What to work on
Output all of the records word for word and drop the images.
[[ The input, beginning ]]
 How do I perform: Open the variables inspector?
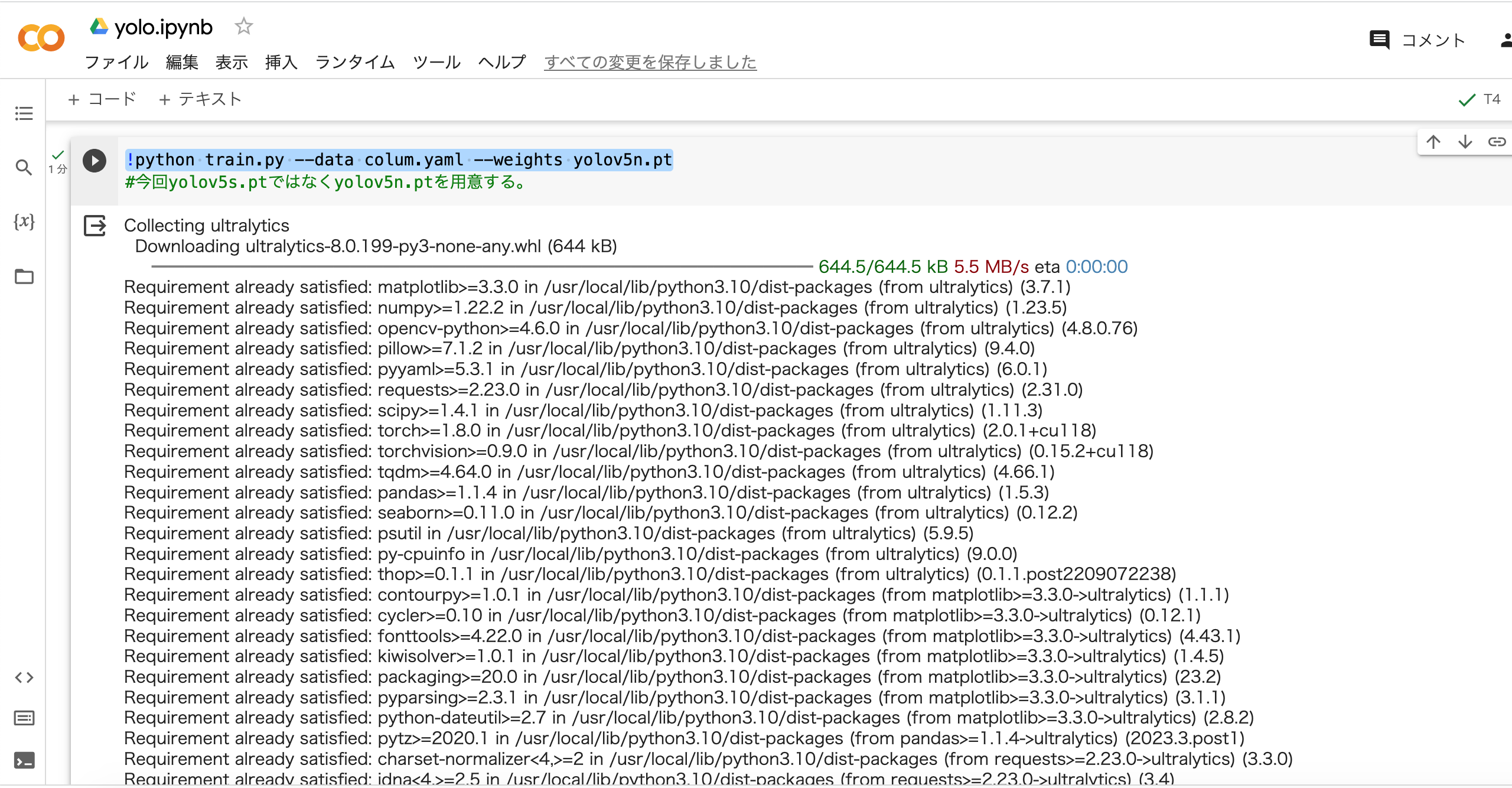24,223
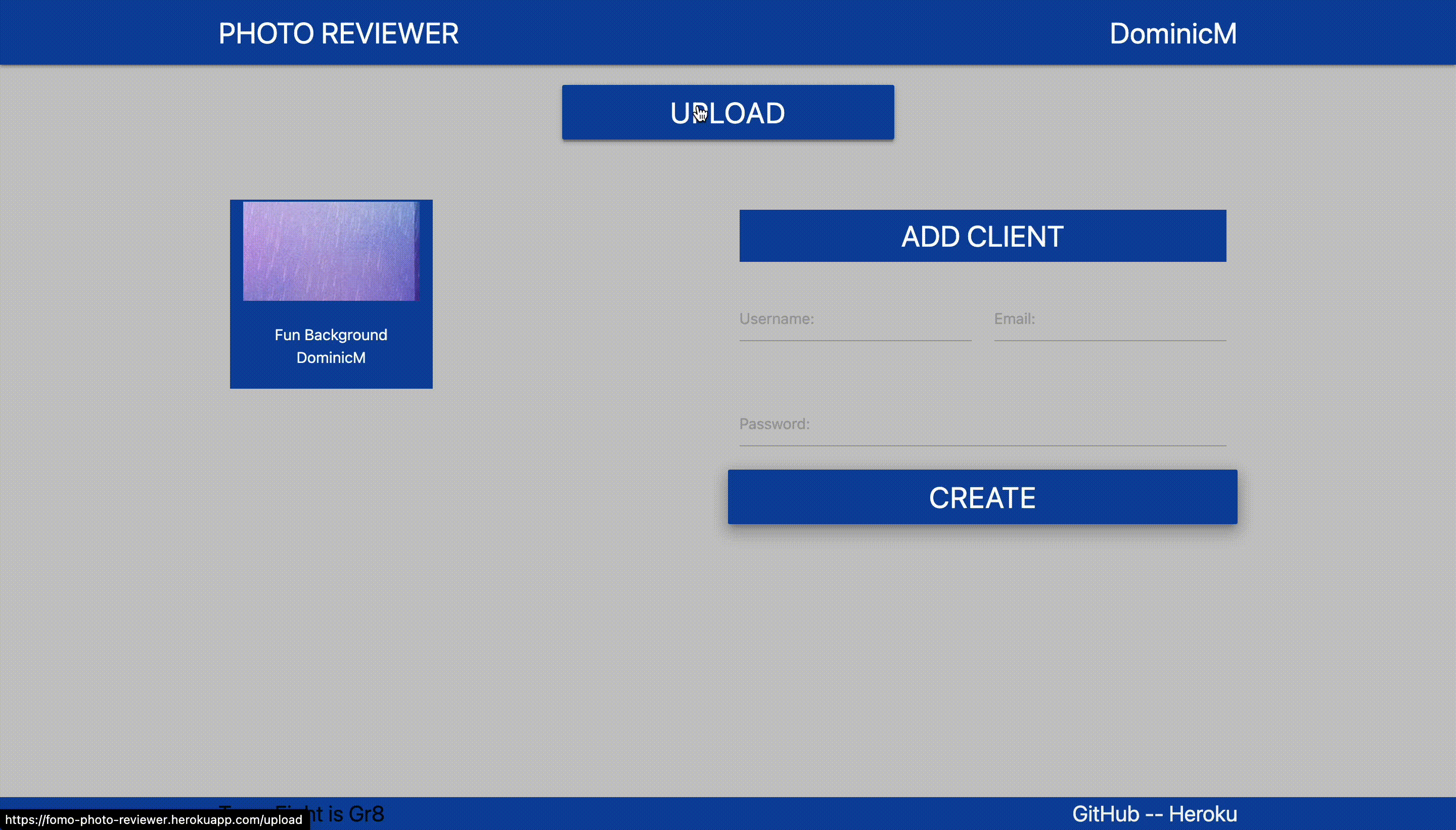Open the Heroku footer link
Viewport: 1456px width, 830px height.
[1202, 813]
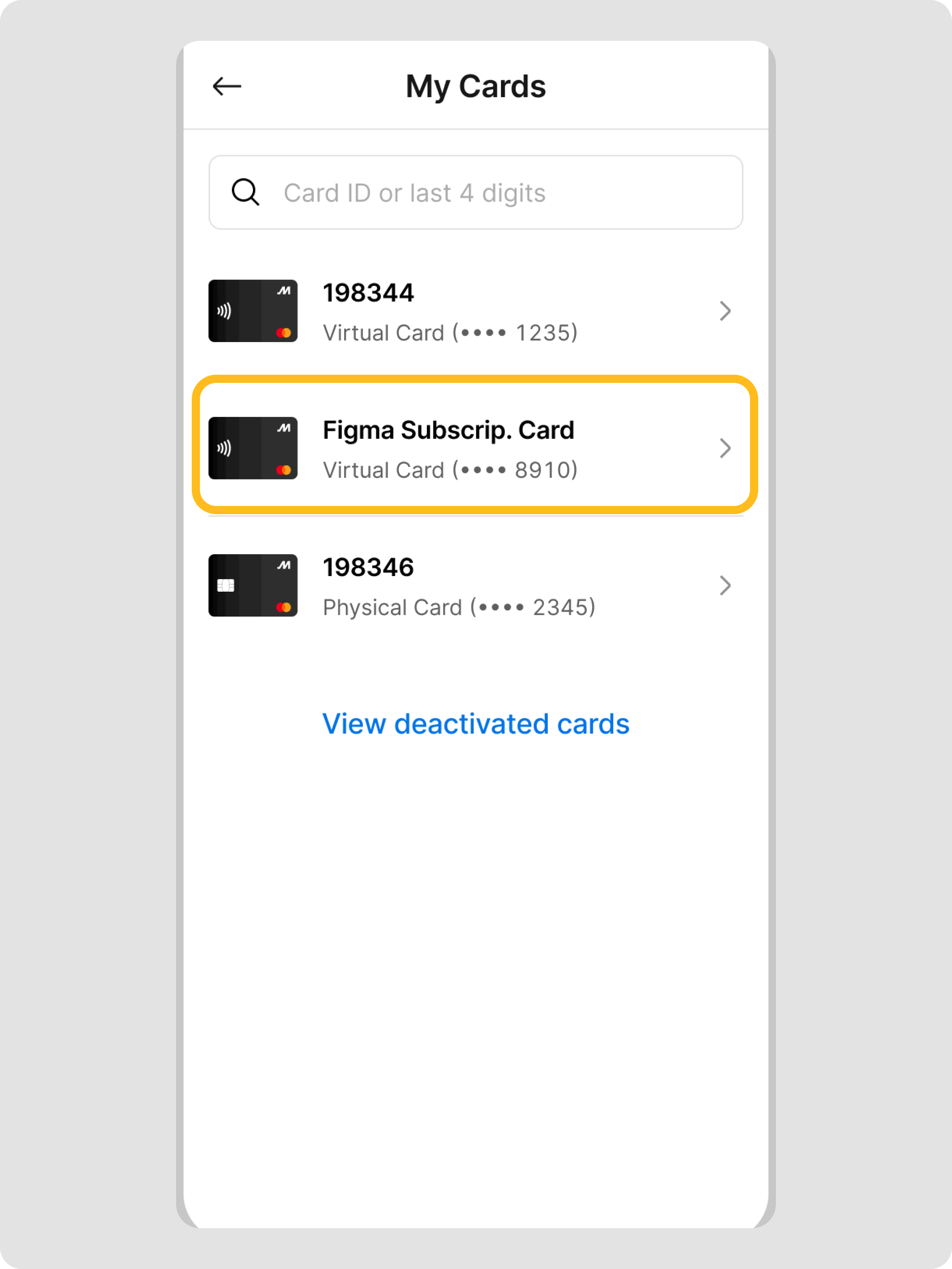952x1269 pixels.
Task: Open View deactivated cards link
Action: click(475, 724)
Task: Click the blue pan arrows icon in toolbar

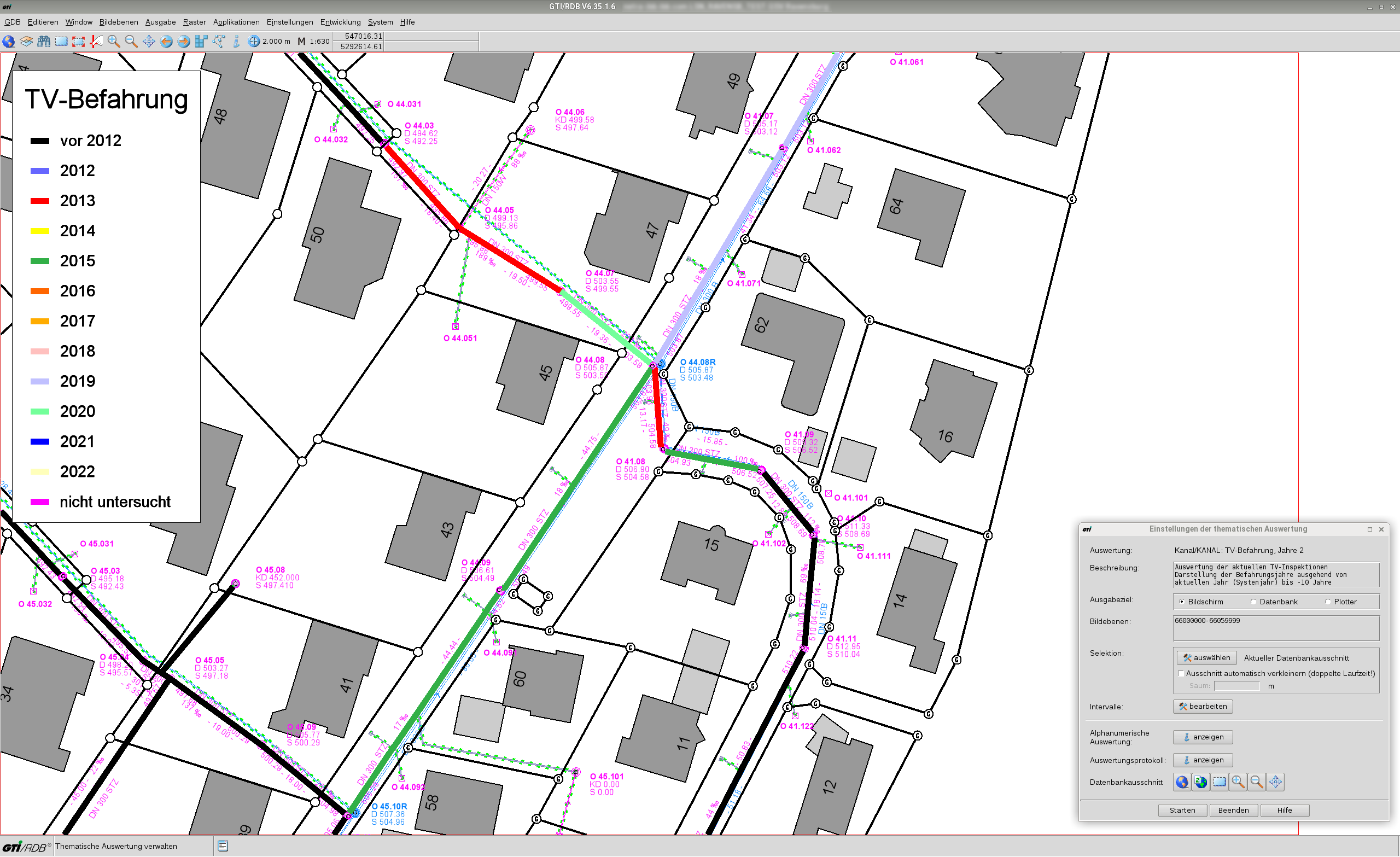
[[ The input, end ]]
Solution to this exercise
 How do I perform: Open the variables inspector?
24,223
Open the Heroku footer link
Viewport: 1456px width, 830px height.
[1202, 813]
952x1269 pixels.
Task: Open View deactivated cards link
Action: click(475, 724)
Task: Click the blue pan arrows icon in toolbar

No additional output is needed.